-- BEGIN Excerpt --

Immediate Applications

Below are concrete ways RecGen’s joint shape–pose reconstruction from sparse RGB‑D can be used today across sectors, along with potential tools/workflows and feasibility notes.

• Robotics: scene-to-simulation pipelines for training and evaluation
  • Use case: Rapidly convert a robot’s lab scenes (tables, bins, tools) into textured, posed digital twins for policy learning, grasp planning, and benchmarking (e.g., Isaac Sim, Habitat, Gazebo).
  • Workflow: Capture 1–2 RGB‑D views + masks → run RecGen → export textured meshes with 6‑DoF poses → drop-in to simulators → train/evaluate policies.
  • Tools/products: ROS2 capture node; Unity/Unreal/Isaac Sim asset importers; “Scene2Sim” CLI for batch processing.
  • Assumptions/dependencies: Reliable object masks per view; calibrated camera intrinsics; static scenes; access to an RGB‑D sensor; offline or near-real-time inference (50 denoising steps); domain shift may require light fine-tuning in unusual environments.
• Robotics: part-level digital twins for articulated-object tasks
  • Use case: Generate part-aware assets (e.g., handles, doors, knobs) for training opening/closing skills and fine-grained manipulation policies.
  • Workflow: Segment parts (or use CAD annotations), capture 1–2 views, reconstruct parts with pose, assemble into interactive assets in sim.

-- END Excerpt --

**Stated task 1**
Answer the following questions using the excerpt on RecGen's applications.
(a) Which simulators are given as examples for the digital twins?
(b) How many denoising steps are stated for inference?
(c) Which parts are listed as examples of part-aware assets?
**Stated task 2**
Reproduce verbatim the part of the excerpt between "Below are concrete" and "simulators → train/evaluate policies.", inclusive.
The material after this point is separate from the excerpt.

-- BEGIN Provided material --

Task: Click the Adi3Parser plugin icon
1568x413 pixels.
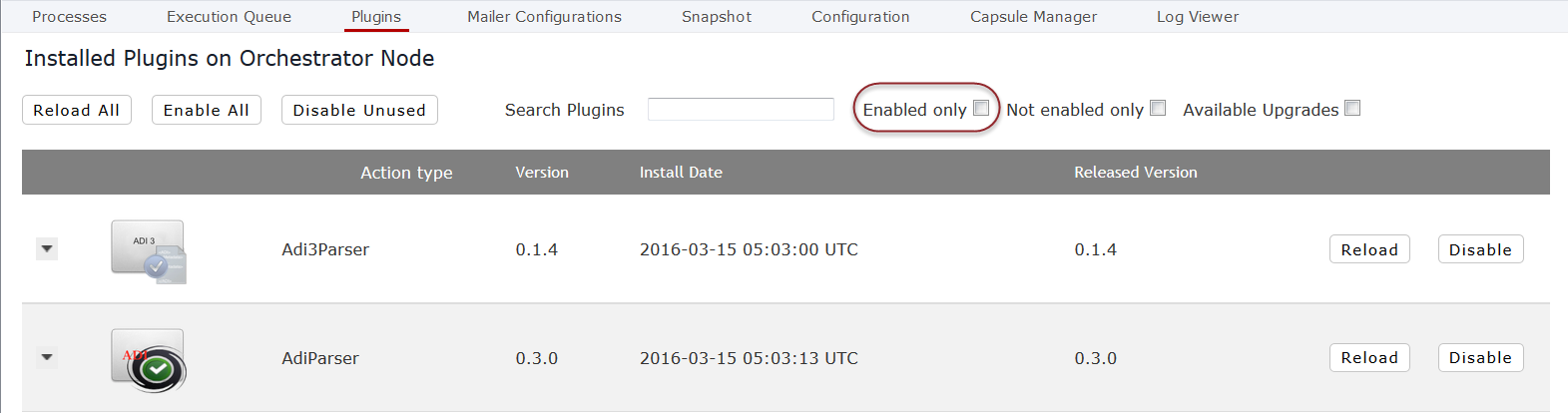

-- END Provided material --

**Right answer 1**
(a) Isaac Sim, Habitat, and Gazebo.
(b) 50 denoising steps.
(c) Handles, doors, and knobs.

**Right answer 2**
Below are concrete ways RecGen’s joint shape–pose reconstruction from sparse RGB‑D can be used today across sectors, along with potential tools/workflows and feasibility notes.

• Robotics: scene-to-simulation pipelines for training and evaluation
  • Use case: Rapidly convert a robot’s lab scenes (tables, bins, tools) into textured, posed digital twins for policy learning, grasp planning, and benchmarking (e.g., Isaac Sim, Habitat, Gazebo).
  • Workflow: Capture 1–2 RGB‑D views + masks → run RecGen → export textured meshes with 6‑DoF poses → drop-in to simulators → train/evaluate policies.